Zoltán, Árpáds jüngster Sohn, war Großfürst der Magyaren etwa von 933 – 946. Er hatte 904 eine mährische Fürstentochter geheiratet und wurde 906 der erste ungarische Statthalter in Mähren. Herzog Heinrich von Sachsen, später König Heinrich I., gelang es beim Einfall der Magyaren nach Sachsen um 924, bei Werla an der Oker einen wichtigen Magyarenfürsten gefangen zu nehmen. Nirgendwo in den Chroniken wird sein Name genannt, aber man nimmt an, daß es sich um Zoltán gehandelt haben müsse. Der Gefangene besaß einen so hohen Rang, daß die Unterhändler der Magyaren in keiner Phase der langwierigen Verhandlungen die Gespräche abbrachen.

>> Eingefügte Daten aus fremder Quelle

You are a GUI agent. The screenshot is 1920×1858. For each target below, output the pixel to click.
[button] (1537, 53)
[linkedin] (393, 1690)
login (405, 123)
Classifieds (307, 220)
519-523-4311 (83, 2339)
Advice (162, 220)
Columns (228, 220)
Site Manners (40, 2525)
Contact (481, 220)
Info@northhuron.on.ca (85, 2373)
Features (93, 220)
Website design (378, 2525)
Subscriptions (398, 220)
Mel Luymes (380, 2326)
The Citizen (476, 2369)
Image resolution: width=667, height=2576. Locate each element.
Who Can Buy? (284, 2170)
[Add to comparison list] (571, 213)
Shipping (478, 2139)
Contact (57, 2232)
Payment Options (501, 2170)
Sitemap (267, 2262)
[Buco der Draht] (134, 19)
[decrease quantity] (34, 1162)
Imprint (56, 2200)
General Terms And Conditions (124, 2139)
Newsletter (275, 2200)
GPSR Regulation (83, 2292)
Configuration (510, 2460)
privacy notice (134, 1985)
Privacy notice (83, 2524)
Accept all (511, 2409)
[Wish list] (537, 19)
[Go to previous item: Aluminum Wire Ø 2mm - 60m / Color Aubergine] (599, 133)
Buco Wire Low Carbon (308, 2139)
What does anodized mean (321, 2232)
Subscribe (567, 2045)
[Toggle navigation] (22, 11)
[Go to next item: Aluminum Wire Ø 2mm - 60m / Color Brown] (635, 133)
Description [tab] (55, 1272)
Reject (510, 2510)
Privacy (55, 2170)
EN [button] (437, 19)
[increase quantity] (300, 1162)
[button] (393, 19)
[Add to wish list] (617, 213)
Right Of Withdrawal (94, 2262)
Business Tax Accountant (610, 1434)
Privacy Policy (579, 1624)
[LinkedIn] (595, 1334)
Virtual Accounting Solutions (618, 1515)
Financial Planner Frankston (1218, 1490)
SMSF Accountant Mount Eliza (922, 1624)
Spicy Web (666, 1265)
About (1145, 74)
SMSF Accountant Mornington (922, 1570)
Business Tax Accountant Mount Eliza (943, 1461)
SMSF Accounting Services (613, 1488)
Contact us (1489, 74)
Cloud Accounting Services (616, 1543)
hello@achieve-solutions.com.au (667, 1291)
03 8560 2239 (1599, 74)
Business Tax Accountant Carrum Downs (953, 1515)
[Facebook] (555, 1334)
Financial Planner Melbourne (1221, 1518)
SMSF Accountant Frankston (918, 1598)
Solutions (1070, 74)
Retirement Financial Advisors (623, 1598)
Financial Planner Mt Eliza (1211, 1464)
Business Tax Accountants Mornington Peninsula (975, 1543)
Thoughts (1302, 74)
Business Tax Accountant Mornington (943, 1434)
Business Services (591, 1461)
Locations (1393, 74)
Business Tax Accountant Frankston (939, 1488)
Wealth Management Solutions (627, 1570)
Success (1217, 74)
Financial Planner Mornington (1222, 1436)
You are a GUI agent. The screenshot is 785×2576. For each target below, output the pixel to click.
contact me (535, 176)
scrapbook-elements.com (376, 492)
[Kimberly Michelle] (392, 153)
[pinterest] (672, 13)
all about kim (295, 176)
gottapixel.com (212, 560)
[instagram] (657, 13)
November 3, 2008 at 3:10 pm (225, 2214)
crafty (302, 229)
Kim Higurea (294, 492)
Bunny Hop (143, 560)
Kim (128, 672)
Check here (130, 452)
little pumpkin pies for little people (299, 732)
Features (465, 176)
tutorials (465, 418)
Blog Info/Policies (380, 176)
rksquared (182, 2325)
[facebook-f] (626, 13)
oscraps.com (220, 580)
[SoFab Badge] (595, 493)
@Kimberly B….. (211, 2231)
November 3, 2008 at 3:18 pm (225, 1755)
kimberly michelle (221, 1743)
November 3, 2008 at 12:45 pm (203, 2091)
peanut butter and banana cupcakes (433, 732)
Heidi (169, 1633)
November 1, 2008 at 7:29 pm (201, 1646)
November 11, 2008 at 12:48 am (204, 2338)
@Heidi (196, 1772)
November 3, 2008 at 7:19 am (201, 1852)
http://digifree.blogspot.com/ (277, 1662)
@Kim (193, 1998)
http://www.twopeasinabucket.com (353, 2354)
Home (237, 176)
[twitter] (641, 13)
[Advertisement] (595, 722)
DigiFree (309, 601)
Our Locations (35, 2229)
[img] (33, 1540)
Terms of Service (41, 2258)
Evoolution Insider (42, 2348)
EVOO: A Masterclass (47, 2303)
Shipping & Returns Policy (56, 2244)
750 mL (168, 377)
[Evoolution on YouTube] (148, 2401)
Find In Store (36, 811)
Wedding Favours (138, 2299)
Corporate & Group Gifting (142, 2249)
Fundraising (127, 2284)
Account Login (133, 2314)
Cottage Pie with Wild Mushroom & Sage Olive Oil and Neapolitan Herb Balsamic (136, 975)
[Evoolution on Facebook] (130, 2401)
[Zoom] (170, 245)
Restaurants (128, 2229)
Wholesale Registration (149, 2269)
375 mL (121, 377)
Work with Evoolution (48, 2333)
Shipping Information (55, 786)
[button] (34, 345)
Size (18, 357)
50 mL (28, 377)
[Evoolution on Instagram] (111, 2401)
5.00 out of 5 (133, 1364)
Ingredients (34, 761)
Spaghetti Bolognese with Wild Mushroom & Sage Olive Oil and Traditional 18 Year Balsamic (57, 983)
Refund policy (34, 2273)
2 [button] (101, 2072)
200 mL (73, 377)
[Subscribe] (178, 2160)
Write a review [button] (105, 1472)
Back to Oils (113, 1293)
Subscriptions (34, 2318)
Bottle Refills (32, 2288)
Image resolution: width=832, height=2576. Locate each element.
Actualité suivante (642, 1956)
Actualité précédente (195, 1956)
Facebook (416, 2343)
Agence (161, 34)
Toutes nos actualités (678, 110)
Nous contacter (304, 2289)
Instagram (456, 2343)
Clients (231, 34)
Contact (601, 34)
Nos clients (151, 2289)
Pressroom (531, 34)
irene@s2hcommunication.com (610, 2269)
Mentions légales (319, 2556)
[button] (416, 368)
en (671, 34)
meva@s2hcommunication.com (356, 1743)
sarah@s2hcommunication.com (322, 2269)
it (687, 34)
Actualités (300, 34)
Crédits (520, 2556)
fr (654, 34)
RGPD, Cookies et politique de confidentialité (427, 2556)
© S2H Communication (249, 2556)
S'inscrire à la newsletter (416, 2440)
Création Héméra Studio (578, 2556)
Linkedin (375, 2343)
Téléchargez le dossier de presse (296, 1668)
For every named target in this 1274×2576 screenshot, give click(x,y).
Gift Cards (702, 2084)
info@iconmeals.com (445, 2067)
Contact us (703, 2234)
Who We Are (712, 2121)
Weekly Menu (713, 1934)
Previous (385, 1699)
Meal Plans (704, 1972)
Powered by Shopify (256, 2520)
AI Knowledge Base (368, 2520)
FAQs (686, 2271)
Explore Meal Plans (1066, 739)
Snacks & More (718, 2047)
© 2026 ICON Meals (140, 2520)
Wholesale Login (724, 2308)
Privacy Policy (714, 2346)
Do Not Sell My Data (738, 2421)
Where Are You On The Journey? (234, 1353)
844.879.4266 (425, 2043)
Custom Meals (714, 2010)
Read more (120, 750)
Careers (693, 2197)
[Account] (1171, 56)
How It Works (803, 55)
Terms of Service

Für die Freilassung ihres Fürsten sicherten die Magyaren den Sachsen für neun Jahre Frieden zu. Diesen Vertrag haben sie auch gehalten, stattdessen raubten sie wieder die Baiern und Alemannen aus – Augburg konnte sich knapp halten, aber St. Gallen wurde geplündert. Der Baiernherzog mußte die Gefahr mit Tributleistungen abwehren.

Magyaren verfolgen Bulgaren

Magyaren verfolgen Heer des bulgarischen Zaren Simeon (Skylitzes Matritensis, 12. Jhdt.; Quelle: Wikipedia)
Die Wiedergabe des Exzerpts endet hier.